> **ЗАДАНИЕ**: Верните без изменений строки от строки, содержащей «Given: Click the プッシュ通知 bell icon», до строки, содержащей «[x=141, y=142]», включительно.

[Собранные записи данных]
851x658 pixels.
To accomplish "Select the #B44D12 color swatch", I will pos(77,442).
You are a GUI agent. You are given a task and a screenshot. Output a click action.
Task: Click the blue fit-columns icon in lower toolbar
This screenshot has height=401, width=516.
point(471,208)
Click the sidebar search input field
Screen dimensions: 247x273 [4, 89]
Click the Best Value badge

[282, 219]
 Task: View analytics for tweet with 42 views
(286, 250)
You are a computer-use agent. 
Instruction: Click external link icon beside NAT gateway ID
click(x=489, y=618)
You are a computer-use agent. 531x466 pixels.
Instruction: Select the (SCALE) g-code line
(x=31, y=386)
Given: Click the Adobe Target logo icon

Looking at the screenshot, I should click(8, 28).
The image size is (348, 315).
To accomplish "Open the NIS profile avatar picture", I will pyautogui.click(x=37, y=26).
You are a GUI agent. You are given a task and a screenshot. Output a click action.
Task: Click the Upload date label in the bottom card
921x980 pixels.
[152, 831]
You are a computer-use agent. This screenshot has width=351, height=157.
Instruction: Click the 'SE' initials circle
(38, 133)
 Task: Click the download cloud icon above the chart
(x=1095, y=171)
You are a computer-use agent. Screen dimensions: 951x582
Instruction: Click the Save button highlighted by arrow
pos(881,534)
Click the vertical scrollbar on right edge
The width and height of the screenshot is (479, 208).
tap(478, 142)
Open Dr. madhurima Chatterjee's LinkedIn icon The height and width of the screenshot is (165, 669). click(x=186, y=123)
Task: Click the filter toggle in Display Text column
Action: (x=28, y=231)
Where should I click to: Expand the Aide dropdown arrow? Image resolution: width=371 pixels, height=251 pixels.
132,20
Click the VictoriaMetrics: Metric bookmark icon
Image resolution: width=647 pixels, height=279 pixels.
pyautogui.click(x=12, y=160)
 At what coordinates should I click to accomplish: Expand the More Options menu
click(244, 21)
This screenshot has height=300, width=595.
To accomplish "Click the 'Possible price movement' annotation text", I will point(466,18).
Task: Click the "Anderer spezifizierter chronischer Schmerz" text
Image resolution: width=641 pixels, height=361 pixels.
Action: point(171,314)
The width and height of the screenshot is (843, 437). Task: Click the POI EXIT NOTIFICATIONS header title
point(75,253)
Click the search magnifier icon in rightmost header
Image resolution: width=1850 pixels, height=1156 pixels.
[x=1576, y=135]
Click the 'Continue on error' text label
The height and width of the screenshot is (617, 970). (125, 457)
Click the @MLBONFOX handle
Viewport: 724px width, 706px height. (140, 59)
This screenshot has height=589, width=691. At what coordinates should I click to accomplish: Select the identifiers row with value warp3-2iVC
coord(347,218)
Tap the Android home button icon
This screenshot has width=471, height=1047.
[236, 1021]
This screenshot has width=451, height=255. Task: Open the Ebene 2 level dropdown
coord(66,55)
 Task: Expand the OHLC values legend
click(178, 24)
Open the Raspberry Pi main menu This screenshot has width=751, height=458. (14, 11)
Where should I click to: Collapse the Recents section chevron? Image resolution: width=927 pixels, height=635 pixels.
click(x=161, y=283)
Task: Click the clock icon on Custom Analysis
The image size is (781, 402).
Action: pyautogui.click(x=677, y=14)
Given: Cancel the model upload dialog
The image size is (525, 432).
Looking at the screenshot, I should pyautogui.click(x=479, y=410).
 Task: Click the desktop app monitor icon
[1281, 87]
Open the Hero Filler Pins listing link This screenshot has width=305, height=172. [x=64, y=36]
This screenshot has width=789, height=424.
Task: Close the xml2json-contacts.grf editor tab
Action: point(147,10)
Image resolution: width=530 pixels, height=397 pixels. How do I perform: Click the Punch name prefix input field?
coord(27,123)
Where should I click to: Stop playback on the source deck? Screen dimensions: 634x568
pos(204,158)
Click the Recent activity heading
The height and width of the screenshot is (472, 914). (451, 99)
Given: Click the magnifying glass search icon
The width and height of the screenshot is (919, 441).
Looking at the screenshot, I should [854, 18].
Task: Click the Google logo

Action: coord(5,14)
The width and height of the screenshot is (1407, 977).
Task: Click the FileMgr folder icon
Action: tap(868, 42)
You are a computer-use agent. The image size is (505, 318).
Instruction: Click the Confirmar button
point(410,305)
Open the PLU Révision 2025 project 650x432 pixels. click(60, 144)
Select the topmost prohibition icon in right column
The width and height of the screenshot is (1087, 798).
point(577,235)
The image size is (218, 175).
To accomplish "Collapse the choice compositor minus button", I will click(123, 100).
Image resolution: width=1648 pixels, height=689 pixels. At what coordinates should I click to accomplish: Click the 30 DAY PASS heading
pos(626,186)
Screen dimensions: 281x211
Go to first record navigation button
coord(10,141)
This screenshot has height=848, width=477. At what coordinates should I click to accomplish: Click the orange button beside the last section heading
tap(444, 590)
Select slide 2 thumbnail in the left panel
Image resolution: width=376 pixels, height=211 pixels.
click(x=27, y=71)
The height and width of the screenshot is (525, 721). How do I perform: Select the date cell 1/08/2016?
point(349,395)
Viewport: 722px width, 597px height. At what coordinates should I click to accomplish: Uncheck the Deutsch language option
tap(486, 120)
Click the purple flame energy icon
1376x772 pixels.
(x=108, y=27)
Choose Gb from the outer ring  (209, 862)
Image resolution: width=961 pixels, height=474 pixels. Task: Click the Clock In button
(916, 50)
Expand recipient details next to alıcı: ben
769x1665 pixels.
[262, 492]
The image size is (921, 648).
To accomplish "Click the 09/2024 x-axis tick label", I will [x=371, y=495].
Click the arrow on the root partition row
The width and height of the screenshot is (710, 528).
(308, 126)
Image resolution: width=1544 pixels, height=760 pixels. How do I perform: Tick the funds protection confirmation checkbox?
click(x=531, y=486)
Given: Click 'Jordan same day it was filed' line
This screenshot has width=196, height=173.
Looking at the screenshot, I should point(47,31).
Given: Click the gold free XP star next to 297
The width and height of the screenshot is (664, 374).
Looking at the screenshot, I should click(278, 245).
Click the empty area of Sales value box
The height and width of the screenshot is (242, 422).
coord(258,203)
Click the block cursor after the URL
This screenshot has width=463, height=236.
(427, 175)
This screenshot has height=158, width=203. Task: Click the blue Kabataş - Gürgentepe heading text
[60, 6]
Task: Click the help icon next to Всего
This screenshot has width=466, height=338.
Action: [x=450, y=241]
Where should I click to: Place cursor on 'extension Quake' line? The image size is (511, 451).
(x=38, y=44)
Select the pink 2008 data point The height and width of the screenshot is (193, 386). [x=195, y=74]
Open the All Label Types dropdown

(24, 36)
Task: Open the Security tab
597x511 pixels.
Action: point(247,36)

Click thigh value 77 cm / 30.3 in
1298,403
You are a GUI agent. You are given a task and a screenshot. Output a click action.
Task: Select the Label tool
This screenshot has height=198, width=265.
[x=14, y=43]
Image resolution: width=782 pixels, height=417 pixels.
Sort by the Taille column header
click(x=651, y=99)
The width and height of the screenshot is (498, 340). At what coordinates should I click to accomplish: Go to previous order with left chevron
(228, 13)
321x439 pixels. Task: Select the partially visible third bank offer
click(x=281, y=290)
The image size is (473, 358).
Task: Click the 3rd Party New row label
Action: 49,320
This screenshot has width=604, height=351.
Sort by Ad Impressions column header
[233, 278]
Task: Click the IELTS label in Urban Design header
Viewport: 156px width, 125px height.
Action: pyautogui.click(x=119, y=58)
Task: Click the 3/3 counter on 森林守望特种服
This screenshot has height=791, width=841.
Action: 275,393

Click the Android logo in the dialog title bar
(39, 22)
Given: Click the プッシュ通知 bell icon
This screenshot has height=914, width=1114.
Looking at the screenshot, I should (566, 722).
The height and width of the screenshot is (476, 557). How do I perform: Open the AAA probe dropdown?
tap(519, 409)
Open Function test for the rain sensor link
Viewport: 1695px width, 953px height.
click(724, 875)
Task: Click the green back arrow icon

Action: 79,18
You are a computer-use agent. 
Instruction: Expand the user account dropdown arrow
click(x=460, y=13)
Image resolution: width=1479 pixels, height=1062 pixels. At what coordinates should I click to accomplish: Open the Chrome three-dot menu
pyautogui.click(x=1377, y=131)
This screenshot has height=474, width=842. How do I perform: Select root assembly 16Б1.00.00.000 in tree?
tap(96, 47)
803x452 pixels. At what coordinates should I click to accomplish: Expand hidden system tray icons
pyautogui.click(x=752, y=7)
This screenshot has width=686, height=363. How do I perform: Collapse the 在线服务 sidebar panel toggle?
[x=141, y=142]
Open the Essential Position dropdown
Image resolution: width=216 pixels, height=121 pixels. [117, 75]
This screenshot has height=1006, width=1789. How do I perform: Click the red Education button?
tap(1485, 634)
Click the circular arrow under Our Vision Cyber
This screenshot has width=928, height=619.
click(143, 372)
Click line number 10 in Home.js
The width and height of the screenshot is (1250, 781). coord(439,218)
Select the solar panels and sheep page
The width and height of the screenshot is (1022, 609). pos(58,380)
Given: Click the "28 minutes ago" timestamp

> **РЕШЕНИЕ**:
Given: Click the プッシュ通知 bell icon
This screenshot has height=914, width=1114.
Looking at the screenshot, I should (566, 722).
The height and width of the screenshot is (476, 557). How do I perform: Open the AAA probe dropdown?
tap(519, 409)
Open Function test for the rain sensor link
Viewport: 1695px width, 953px height.
click(724, 875)
Task: Click the green back arrow icon

Action: 79,18
You are a computer-use agent. 
Instruction: Expand the user account dropdown arrow
click(x=460, y=13)
Image resolution: width=1479 pixels, height=1062 pixels. At what coordinates should I click to accomplish: Open the Chrome three-dot menu
pyautogui.click(x=1377, y=131)
This screenshot has height=474, width=842. How do I perform: Select root assembly 16Б1.00.00.000 in tree?
tap(96, 47)
803x452 pixels. At what coordinates should I click to accomplish: Expand hidden system tray icons
pyautogui.click(x=752, y=7)
This screenshot has width=686, height=363. How do I perform: Collapse the 在线服务 sidebar panel toggle?
[x=141, y=142]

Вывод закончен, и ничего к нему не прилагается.